## [SELECTED EXTRACT]
+---+
Comment by tcdent

Comment by tcdent 3 days ago

10 replies

This style of prompting, where you set up a dire scenario in order to try to evoke some "emotional" response from the agent, is already dated. At some point, putting words like IMPORTANT in all uppercase had some measurable impact, but at the present time, models just follow instructions.

Save yourself the experience of having to write and maintain prompts like this.

bcoates 3 days ago

Also the persuasion paper he links isn't at all about what he's talking about.

That paper is about using persuasion prompts to overcome trained in "safety" refusals, not to improve prompt conformance.

  • danshapiro 2 days ago

    Co-Author of the paper here. We don't know exactly why modern llms don't want to call you a jerk, or for that matter why persuasive techniques convince them otherwise. it's not a hard line like many of the guardrails. That said, I talked to Jesse about this, and I strongly suspect the same techniques will work for prompt conformance when the topic is something other than name calling.

    • diamond559 2 days ago

      It's bc they are programmed to be agreeable and friendly so that you'll keep using them.

    • make3 2 days ago

      isn't that just instruction fine tuning and rlhf inducing style & deference? why is that surprising

kasey_junk 3 days ago

What’s irritating is that the llms haven’t learned this as bout themselves yet. If you ask an llm to improve its instructions those sort of improvements are what it will suggest.

It is the thing I find most irritating about working with llms and agents. They seem forever a generation behind in capabilities that are self referential.

  • danielbln 3 days ago

    LLMs will also happily put time estimates on work packages that are based on ore-LLM turn around times.

    "Phase 2 will take about one week"

    No, Claude, it won't, because you you and I will bang this thing out in a few hours.

    • mceachen 3 days ago

      "Refrain from including estimated task completion times." has been in my ~/.claude/CLAUDE.md for a while. It helps.

      • no-name-here 2 days ago

        Do such instructions take up a tiny bit more attention/context from LLMs, and consequentially is it better to leave it off and just ignore such output?

        • mceachen 2 days ago

          I have to balance this with what I know about my reptile brain. It’s distracting to me when Claude declares that I’m “absolutely right!” or making a “brilliant insight,” so it’s worth it to me to spend the couple context tokens and tell them to avoid these cliches.

          (The latest Claude has a `/context` command that’s great at measuring this stuff btw)

  • conorcleary 2 days ago

    Comments like yours on posts like these by humans like us will create a philosophical lens out of the ether that future LLMs will harvest for free and then paywall.
+---+
## [PROVIDED DATA]
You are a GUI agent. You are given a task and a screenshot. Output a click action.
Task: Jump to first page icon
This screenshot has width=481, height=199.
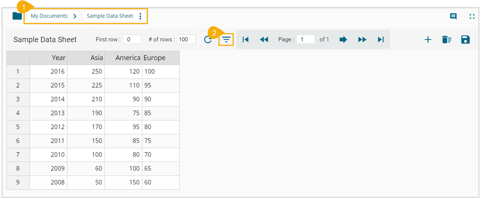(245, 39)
+---+
## [EXERCISE GOAL]
In the forum thread on prompting style, mceachen is asked whether such instructions use up LLM attention or context and whether it's better to leave them out. Please explain, in one to three sentences, why he still thinks spending context on them is worthwhile.

## [YOUR RESPONSE]
He finds it distracting when Claude tells him he's "absolutely right!" or making a "brilliant insight." Given what he knows about his "reptile brain," he considers it worth a couple of context tokens to tell the model to avoid these clichés.